GenerationMixin类所有方法概览如下：

方法名	作用	在本文中出现的位置
_validate_model_class	检修该模型是否可以做生成，并抛出相应的异常	4.1
_validate_model_kwargs	检查generation config中的参数是否与生成策略相匹配	4.1
_prepare_model_inputs	为生成过程准备输入	4.3
_maybe_initialize_input_ids_for_generation	当生成过程的inputs为空时，使用bos token做初始化	4.3
_prepare_attention_mask_for_generation	为生成过程准备attention_mask	4.4
_prepare_encoder_decoder_kwargs_for_generation	为生成过程准备encoder相关的参数	4.4
_prepare_decoder_input_ids_for_generation	为自回归模型额外处理input_ids	4.5
_get_decoder_start_token_id	获取decoder的开始位置的token id，这个id可能与bos不同	4.5
_get_logits_processor	创建logits处理器	4.8
_get_stopping_criteria	创建停止规则	4.9
_get_logits_warper	创建logits warper	4.11
_expand_inputs_for_generation	根据num_beams对input_ids进行扩展	4.12
prepare_inputs_for_generation	对模型的输入进行预处理	下篇3.1
adjust_logits_during_generation	在生成过程中对计算的logits进行调整	下篇3.1
_update_model_kwargs_for_generation	根据一个step的生成结果，更新生成参数	下篇5.6
_reorder_cache	根据step更新的beam_idx，对缓存的past_k_v进行重排	下篇5.6

3. generate签名

在介绍流程之前先看一下generate方法的签名，在4.28版本中，其签名简化如下：

    @torch.no_grad()
    def generate(
        self,
        inputs: Optional[torch.Tensor] = None,
        generation_config: Optional[GenerationConfig] = None,
        logits_processor: Optional[LogitsProcessorList] = None,
        stopping_criteria: Optional[StoppingCriteriaList] = None,
        prefix_allowed_tokens_fn: Optional[Callable[[int, torch.Tensor], List[int]]] = None,
        synced_gpus: Optional[bool] = None,
        streamer: Optional["BaseStreamer"] = None,
        **kwargs,
    ) -> Union[GenerateOutput, torch.LongTensor]:

相比之前的版本，这样写的直接优点就是，与原版的超长签名相比，减少了传入的参数，将诸如top_k, top_p, num_beams等参数全部都整合到了generation_config中，使得函数看起来更加简化，并且该参数可以直接从模型路径下的generation_config.json文件中读取，一定程度上为用户提供了便捷。

相应的缺点就是很多参数没有显性地暴露出来，在查看注释和自定义生成配置的时候就不是很方便了。
需要在GenerationConfig中查看可选的参数：

from transformers.generation.configuration_utils import GenerationConfig

help(GenerationConfig)

（GenerationConfig中各类生成策略对应的参数各有不同，这里不展开介绍，在本文的下篇中，将对beam search策略下的参数进行简介。
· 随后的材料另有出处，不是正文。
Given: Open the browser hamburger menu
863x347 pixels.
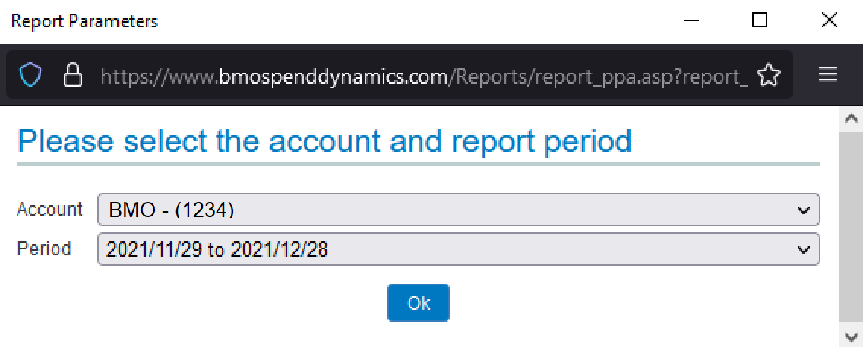Looking at the screenshot, I should click(828, 74).
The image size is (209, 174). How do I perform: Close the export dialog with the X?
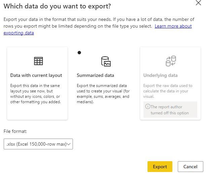tap(198, 3)
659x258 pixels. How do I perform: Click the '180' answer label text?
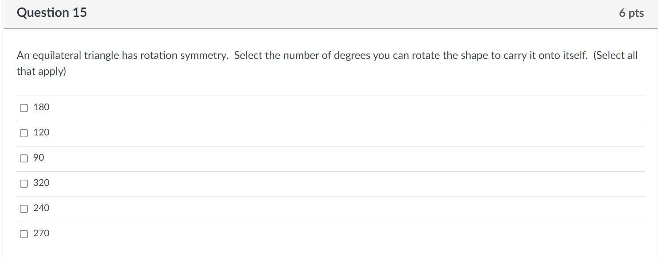pos(41,107)
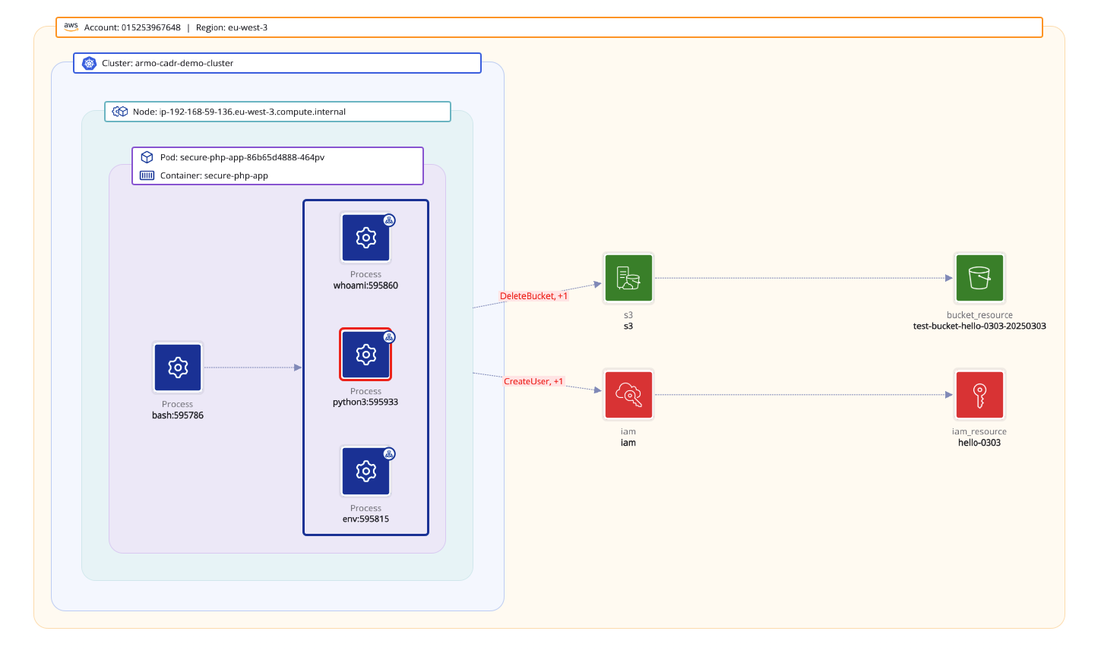
Task: Click the env:595815 process icon
Action: coord(365,472)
）

generate方法的参数含义与作用介绍如下：

参数名	类型	含义与作用
inputs	torch.Tensor	tokenize之后的序列id，模型将基于这个序列计算logits并进行生成。如果为空，则默认为bos token对应的id
generation_config	GenerationConfig	各种生成策略对应的参数，如果为空，将会从模型路径下的generation_config.json文件中读取，或从model config获取
logits_processor	LogitsProcessorList	对模型计算出的logits进行进一步处理，例如对“复读机现象”相应的概率进行惩罚，以避免模型生成结果不断重复
stopping_criteria	StoppingCriteriaList	对生成过程做停止控制的工具，例如达到一定长度时强行停止，达到一定生成时间时停止等
prefix_allowed_tokens_fn	[int, torch.Tensor], List[int]	beam search过程中，每个step允许生成的token id范围
synced_gpus	bool	采用DeepSpeed ZeRO时使用
streamer	BaseStreamer	stream generate时使用（也就是一个字一个字的往外蹦的效果）

在这些输入中，logits_processor和stopping_criteria，将是用户手动干预生成过程的主要手段。

4. generate过程

在4.28版本的transformers代码中，generate过程的注释写的比较条理清晰，所以本文也沿用代码注释中的序号进行划分。

4.1 读取并更新generation config

这一部分的大概逻辑就是处理generation config为None的情况，以及检查是否存在与生成策略不一致的错误参数。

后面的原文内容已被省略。